Is your solicitor properly dressed?

Dressing for work as a solicitor used to be easy. Solicitors had a uniform; dark blue or grey suit, possibly very stripy, shirt, tie, cufflinks. I used to call it legal chic. It made getting ready for work in the morning quite easy. Minimal brainpower was required, leaving plenty of little grey cells to mull over our cases. You couldn’t get it wrong. Apart from the time I went to work in a blue pin stripe trousers and grey pin stripe jacket, but I think we’ll gloss over that.

Dress down has made that much more complicated. Very few people dress up when they visit their solicitors now. Everywhere you go, the man in a suit and tie has become an endangered species. Two or three years ago while walking through Liverpool Street Station, I was struck by an almost complete absence of ties. It was as if they were going the same way as the bowler hat.

Most people now don’t bother suiting up for work, even if they work in an office. Smart casual is the order of the day for almost everyone. However, in the legal profession, smart dress has continued for the most part. Most of us don’t feel property dressed unless we are suited and booted. Barristers are even more formal, with their funny detachable collars and waistcoats, obligatory dress for appearing in open court, even though family barristers rarely have to get wigged up for hearings these days.

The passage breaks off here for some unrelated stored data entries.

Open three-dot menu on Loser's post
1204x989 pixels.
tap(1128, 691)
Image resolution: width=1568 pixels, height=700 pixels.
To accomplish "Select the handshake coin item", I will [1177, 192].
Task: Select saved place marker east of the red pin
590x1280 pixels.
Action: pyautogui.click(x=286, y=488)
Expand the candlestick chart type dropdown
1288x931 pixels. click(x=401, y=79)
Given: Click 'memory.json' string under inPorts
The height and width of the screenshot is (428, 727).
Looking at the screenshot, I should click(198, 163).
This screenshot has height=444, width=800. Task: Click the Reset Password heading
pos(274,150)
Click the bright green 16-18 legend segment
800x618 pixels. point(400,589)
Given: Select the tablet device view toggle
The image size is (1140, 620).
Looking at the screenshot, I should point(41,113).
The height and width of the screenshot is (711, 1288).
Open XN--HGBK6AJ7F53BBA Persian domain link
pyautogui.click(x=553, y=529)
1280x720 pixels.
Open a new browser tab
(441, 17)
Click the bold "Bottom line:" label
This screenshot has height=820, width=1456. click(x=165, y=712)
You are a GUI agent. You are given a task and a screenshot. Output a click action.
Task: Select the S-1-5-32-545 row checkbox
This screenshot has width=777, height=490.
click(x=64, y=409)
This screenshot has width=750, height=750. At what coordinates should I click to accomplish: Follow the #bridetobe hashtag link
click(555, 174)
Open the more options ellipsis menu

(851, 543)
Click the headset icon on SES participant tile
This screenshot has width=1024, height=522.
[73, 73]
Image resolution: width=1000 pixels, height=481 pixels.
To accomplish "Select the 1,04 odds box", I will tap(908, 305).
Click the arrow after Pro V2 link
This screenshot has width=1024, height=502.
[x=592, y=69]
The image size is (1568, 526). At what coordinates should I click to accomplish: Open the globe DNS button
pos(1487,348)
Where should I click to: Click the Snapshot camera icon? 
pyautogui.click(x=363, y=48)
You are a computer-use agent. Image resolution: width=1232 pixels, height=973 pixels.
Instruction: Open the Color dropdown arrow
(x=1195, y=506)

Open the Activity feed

Recently a client came to see me and remarked that I was dressed smartly. Was I going to court that day, he asked? I explained that it was all for his benefit; when I don’t have appointments, I tend to wear smart jeans and an open neck shirt. For solicitors, such relaxed dress is about as close to being a maverick that any of us can manage.

This lead me to think, how do people expect their solicitors to dress? I have conducted some market research ( a very grand name for me asking people at networking breakfasts for a show of hands.) I can exclusively reveal that when asked should a solicitor wear a suit and tie, the vast majority say yes.

Well, there you have it. The tie stays on. And bitter experience tells me that is the safest option. The events of New Year’s Eve 2005 are seared into my memory. In a desperate attempt to be a bit more trendy, the law firm where I was a partner at the time decided to try and shake off the fusty image it had been cultivating since the late eighteenth century and announced that we would try dressing down on New Year’s Eve. I came to work resplendent in chinos, an open necked shirt and a Christmas jumper. All was fine until 2.30 pm when the court telephoned to tell me that the husband of one of my clients had been arrested for allegedly breaching an injunction and the District Judge was going to consider whether to commit him to prison for contempt of court that afternoon. Could I please come to court?

After briefly considering ordering the family department trainee to strip and loan me some clothes (an idea I swiftly rejected on the basis that her skirt and blouse were unlikely to fit me or indeed help much in the circumstances), I took a deep breath and grovelled before the District Judge who stared balefully at me from the bench, beautifully turned out in wig and gown.

I always kept a suit in the office thereafter.